> _Dataset extract_
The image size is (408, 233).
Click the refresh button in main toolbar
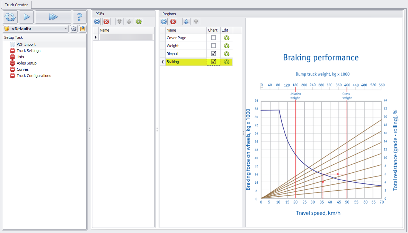(10, 17)
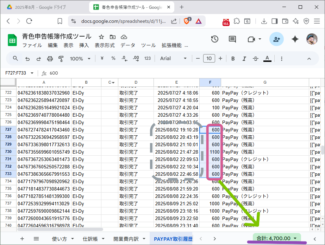
Task: Open version history clock icon
Action: pyautogui.click(x=215, y=39)
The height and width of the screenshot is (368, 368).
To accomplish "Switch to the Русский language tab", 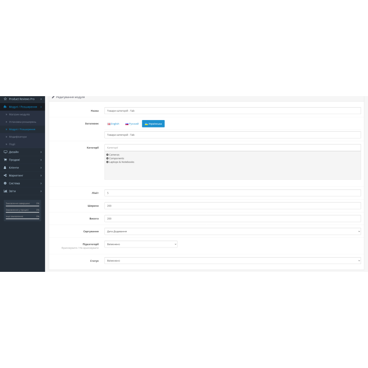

> _What you will do_
Output all of the listing above, exactly as given, but without its pictures.

> _Answer section_
The image size is (408, 233).
Click the refresh button in main toolbar
(10, 17)
Task: Open version history clock icon
Action: pyautogui.click(x=215, y=39)
The height and width of the screenshot is (368, 368).
To accomplish "Switch to the Русский language tab", 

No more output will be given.